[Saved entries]
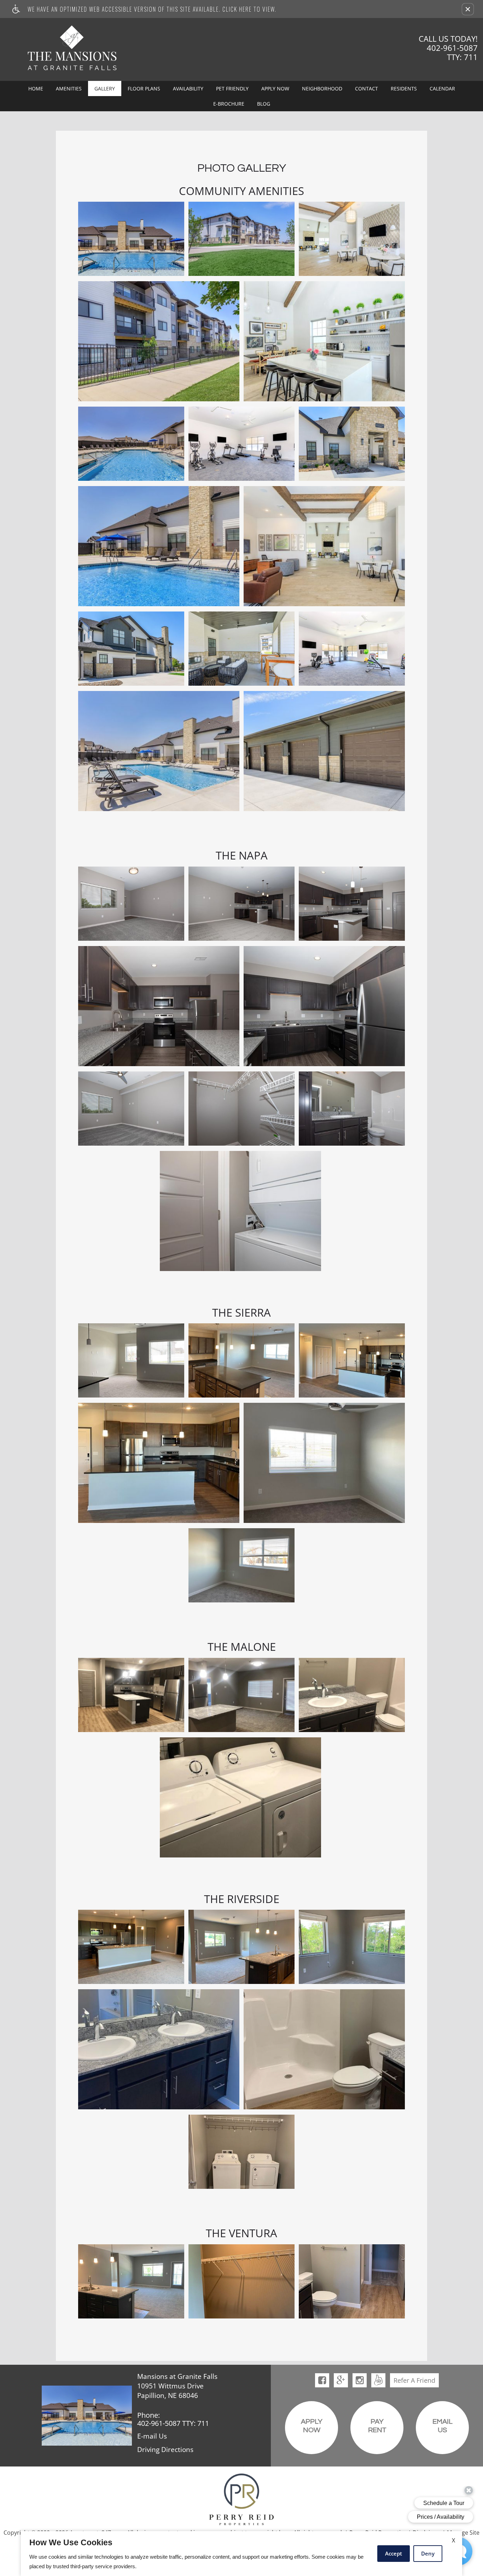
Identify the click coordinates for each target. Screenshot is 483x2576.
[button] (467, 9)
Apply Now (275, 88)
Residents (404, 88)
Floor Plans (144, 88)
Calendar (442, 88)
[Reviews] (378, 2380)
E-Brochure (228, 103)
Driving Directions (165, 2449)
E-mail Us (152, 2436)
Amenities (69, 88)
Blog (263, 103)
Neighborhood (322, 88)
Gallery (104, 88)
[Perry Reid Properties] (241, 2499)
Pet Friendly (232, 88)
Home (35, 88)
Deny (428, 2553)
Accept (393, 2553)
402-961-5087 (452, 52)
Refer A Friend (414, 2380)
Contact (366, 88)
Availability (188, 88)
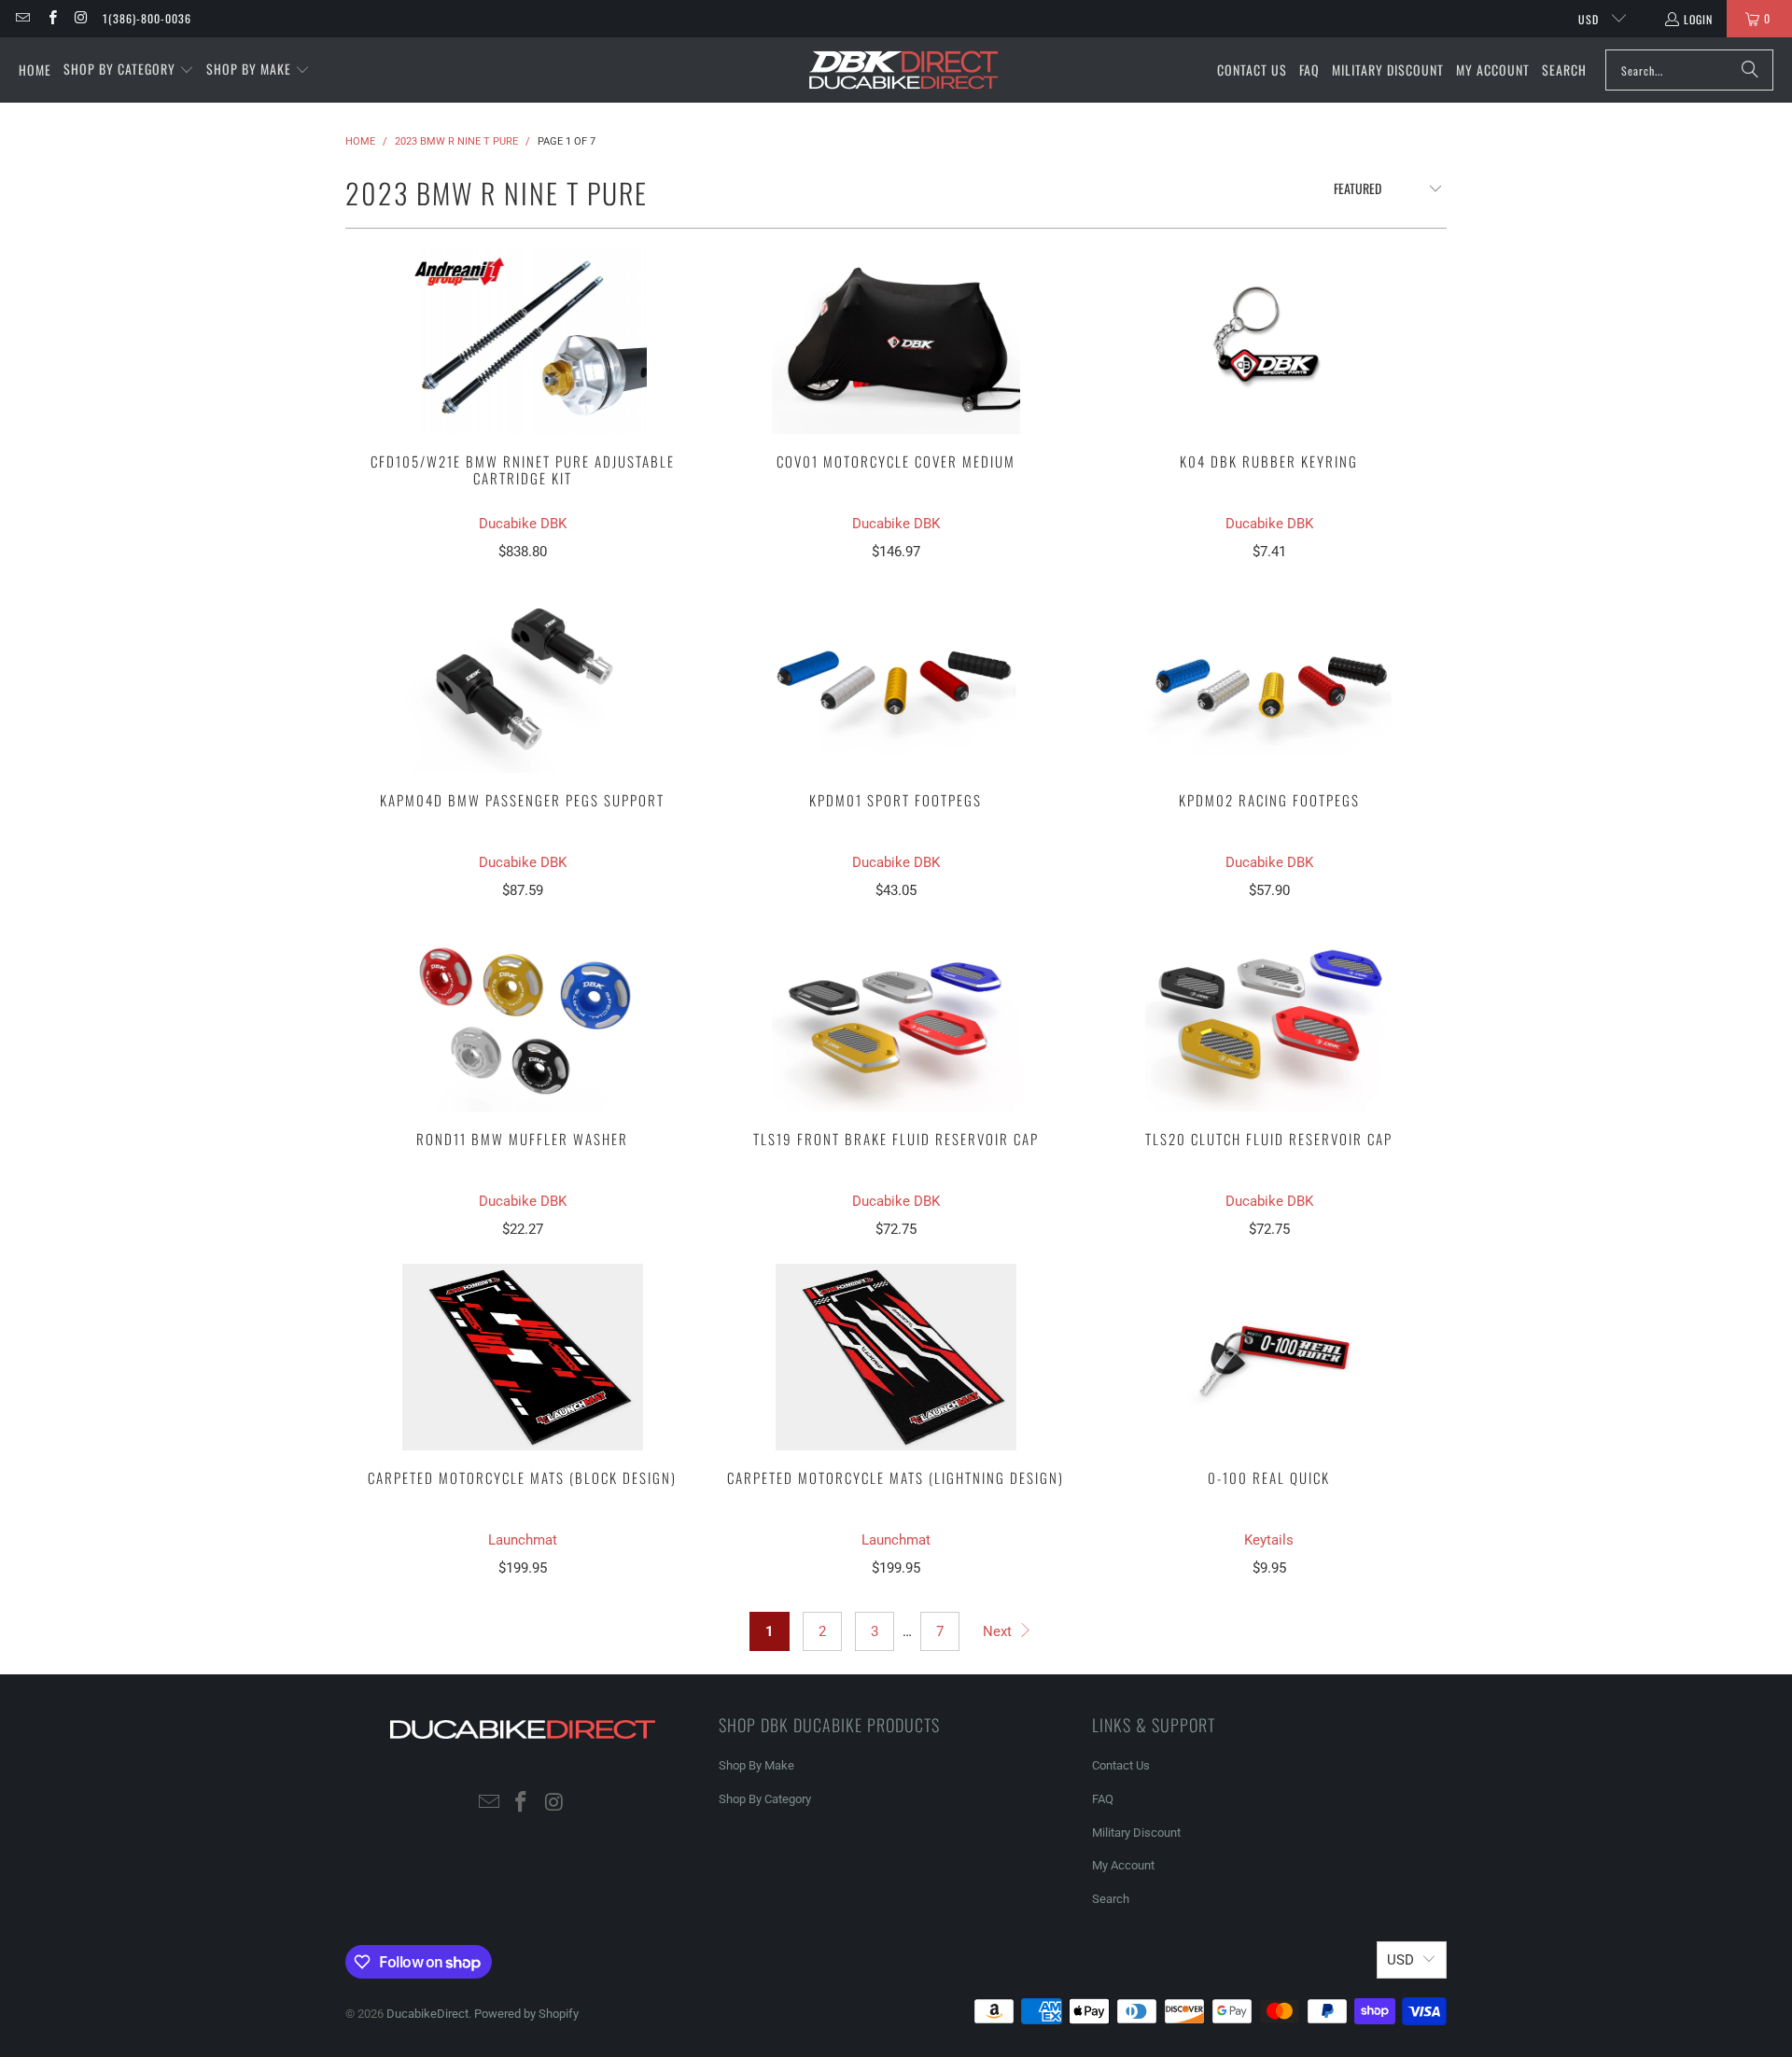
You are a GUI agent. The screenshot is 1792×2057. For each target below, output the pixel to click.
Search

Problem:
The answer must consist of every line from the entries above that contains "click".

Written reply:
Identify the click coordinates for each target. Screenshot is 483x2576.
You are a GUI agent. The screenshot is 1792×2057. For each target below, output the pixel to click.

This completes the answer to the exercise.